I have a friend who is studying Russian history in his spare time, in competition with his father (an eminent judge) – that’s one way to focus your mind on a hobby in between crazy working hours (grrr over-achievers)! I’ve come at it sideways, starting with Masha Gessen’s excellent The Man Without a Face , then tackling the rollicking The Romanovs by Simon Sebag Montefiore and now it seems 2016 is the year of reading Russian novels.
Strangely, I’ve never been to Russia and have no plans to go, but I’m bizarrely fascinated its literature.
My current read is A Woman Loved by Andrei Makine. This was recommended to me by Sarah at South Seas Books, a gorgeous store in Port Elliot, South Australia. It’s graced my bookshelf for 7 months, so long overdue to read (but not the longest that books have languished in my shelves before reading – does anyone else have this problem?) … It centres on Oleg, who is making a film about Catherine the Great – a wonderful character – but will she reveal herself or will he perpetuate the myths that surround her reign?
So far I’m enjoying it but finding much of the discussion about Russian politics, while illuminating and beautifully put, a little remote.
Here you can see the inadvertant Russian theme developing in my stack of books bought and (some) read in 2016:
“War and Peace”: Do you see that big boy at the bottom of the stack? Yes, finished! (cue applause and champagne / vodka). I read this recently so I could watch the BBC series. Found it heavy in every sense but enjoyed the full immersion into Russia and the Napoleonic wars, and admire it as an incredible achievement (including by Tolstoy’s wife, who transcribed it numerous times). It makes other novels seem rushed and superficial.

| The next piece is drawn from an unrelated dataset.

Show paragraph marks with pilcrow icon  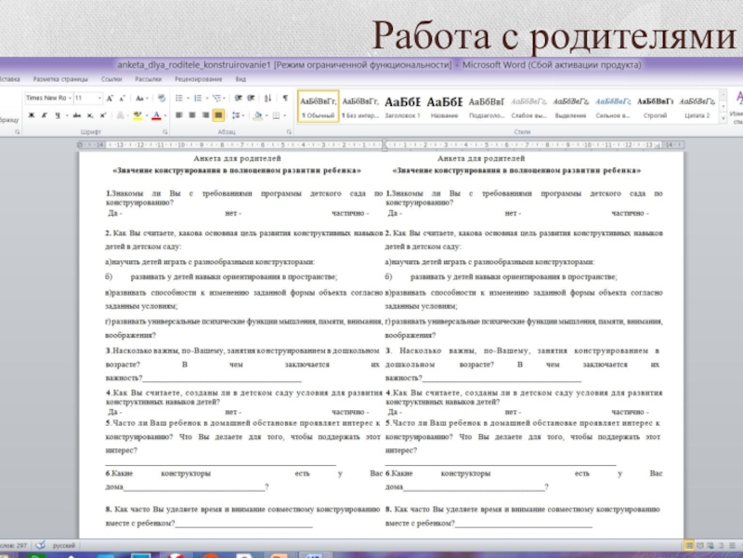[x=284, y=98]
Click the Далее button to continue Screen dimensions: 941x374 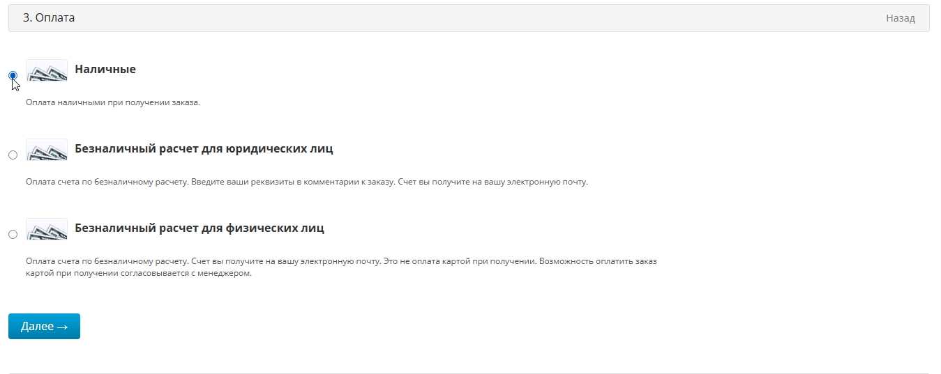(x=44, y=326)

“A Journey to the End of the Russian Empire”: unexpectedly fun and readable; also perfect size to take out and about in a small handbag.
“The Double”: tackling Dostoyevsky again after an earlier failed attempt. I’m interested in doubles and doppelgangers.
“Young Stalin”: to see what makes a tyrant. Still topical unfortunately.
“Murder on the Leviathan”: I love escaping into Boris Akunin’s detective stories: a mix of Victorian era Russia, farce and mystery. I first heard him speaking on the BBC World Book Club and was intrigued.
Teffi: I was enchanted by her short stories, elegant and deceptively light. Witty and pithy translation by Robert Chandler; also her memoirs (not pictured) speak of 1917 Russia with a light touch, bittersweet.
Do you ever find unexpected themes in your reading?